Jury-Begründung
Prädikat besonders wertvoll
Es ist ein gut bewährtes Rezept, gesellschaftliche Probleme in der Form einer Komödie anzusprechen. So kann man im Detail von Missständen erzählen, den Opfern ein Gesicht geben und gleichzeitig unterhalten. In BIS ZUM HORIZONT, DANN LINKS geht es darum, wie in einer modernen Wohlstandsgesellschaft mit alten Menschen umgegangen wird. Viele der Bewohner des Seniorenheims „Abendstern“ fühlen sich von ihren Familien abgeschoben, und mit der jüngsten „Insassin“ Annegret Simon lernen wir am Anfang des Films ihre Familie, das Heim, die anderen Bewohner, die dort arbeitende Schwester und die resolute Heimleiterin kennen.
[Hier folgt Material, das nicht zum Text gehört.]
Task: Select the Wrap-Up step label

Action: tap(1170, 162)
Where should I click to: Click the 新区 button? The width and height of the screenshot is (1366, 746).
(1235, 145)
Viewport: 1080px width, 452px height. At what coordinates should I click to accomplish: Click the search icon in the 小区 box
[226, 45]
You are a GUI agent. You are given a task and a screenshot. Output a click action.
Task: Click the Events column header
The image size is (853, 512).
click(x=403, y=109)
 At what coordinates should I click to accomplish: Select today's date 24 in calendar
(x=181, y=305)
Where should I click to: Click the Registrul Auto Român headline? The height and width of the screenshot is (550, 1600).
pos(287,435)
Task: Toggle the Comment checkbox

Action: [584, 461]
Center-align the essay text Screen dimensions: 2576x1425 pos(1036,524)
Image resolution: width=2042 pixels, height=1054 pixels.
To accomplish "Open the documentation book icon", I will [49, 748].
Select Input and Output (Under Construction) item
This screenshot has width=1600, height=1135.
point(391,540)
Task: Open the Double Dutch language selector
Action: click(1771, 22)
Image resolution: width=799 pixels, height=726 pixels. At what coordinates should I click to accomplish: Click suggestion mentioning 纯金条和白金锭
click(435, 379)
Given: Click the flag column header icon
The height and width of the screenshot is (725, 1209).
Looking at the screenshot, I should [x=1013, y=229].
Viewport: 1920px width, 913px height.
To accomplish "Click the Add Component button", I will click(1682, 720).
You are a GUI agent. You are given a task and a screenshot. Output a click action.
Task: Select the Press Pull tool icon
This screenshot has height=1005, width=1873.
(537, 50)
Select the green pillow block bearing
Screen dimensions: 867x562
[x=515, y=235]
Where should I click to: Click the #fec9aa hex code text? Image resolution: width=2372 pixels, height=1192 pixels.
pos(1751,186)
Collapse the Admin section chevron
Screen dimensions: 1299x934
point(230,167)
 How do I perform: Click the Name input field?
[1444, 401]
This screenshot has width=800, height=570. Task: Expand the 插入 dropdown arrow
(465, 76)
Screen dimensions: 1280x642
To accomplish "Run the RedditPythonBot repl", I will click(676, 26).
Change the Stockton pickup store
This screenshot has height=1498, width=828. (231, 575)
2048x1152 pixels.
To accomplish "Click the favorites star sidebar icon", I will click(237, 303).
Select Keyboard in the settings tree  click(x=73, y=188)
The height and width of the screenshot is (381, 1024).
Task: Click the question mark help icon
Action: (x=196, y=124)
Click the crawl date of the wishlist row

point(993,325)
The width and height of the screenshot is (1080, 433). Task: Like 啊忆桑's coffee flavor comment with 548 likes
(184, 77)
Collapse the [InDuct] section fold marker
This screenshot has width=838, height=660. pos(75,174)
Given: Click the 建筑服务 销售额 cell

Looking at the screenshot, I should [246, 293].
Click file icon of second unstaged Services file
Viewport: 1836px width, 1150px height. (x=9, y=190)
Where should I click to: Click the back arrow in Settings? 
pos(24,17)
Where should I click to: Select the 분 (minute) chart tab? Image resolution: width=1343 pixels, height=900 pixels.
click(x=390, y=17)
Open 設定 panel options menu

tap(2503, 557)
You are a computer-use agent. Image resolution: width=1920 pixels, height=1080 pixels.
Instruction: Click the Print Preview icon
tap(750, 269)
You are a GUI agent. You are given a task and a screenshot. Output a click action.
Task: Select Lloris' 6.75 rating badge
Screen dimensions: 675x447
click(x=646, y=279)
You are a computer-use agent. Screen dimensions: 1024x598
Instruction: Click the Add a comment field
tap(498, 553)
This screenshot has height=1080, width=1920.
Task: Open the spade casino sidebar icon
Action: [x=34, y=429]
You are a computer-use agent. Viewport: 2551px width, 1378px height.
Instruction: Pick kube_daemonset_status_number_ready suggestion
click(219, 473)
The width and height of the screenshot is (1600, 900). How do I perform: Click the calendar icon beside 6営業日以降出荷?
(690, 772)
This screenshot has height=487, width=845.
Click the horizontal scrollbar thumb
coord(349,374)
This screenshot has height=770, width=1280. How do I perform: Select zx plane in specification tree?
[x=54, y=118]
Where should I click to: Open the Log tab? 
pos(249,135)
Nach dieser halbwegs realistischen und ökonomisch erzählten Exposition bekommt der Film schnell einen märchenhaften Ton, wenn der rebellische Herr Tiedgen bei einem organisierten gemeinsamen Rundflug das Flugzeug (mit der Junkers-Ju passenderweise ebenfalls ein altes Stück) entführt, um noch ein letztes großes Abenteuer zu erleben. Dass da einige Szenen hart am Rande des Klamauks vorbeisegeln und einige Löcher in der Erzählung klaffen (die Besatzung verwandelt sich allzu plötzlich von Entführungsopfern zu Mittätern), verzeiht man den Filmemachern gerne. Auch dass man sich für die obligatorische Liebesgeschichte dann doch wieder bei den jüngeren Filmfiguren bedient, ist eine nachvollziehbare, wenn auch ein wenig halbherzige Entscheidung. Anna Maria Mühe und Robert Stadlober sind ein schönes Paar, aber sie werden natürlich von dem wunderbar zusammengesetzten und agierenden Ensemble mit deutschen Schauspielgrößen an die Wand gespielt. Angelica Domröse, Ralf Wolter, Tilo Prückner und vor allem Otto Sander sind offensichtlich inspiriert von dem Stoff und ihren Rollen. Man sieht ihnen durchweg gerne zu und gönnt ihnen von Herzen den kleinen subversiven Ausbruch. So wird auch Tiedgens großer Monolog, in dem die ganze Problematik noch einmal verdichtet formuliert ist, durch die Intensität und dasPathos im Spiel von Sanders zu einem der berührendsten Momente des Films.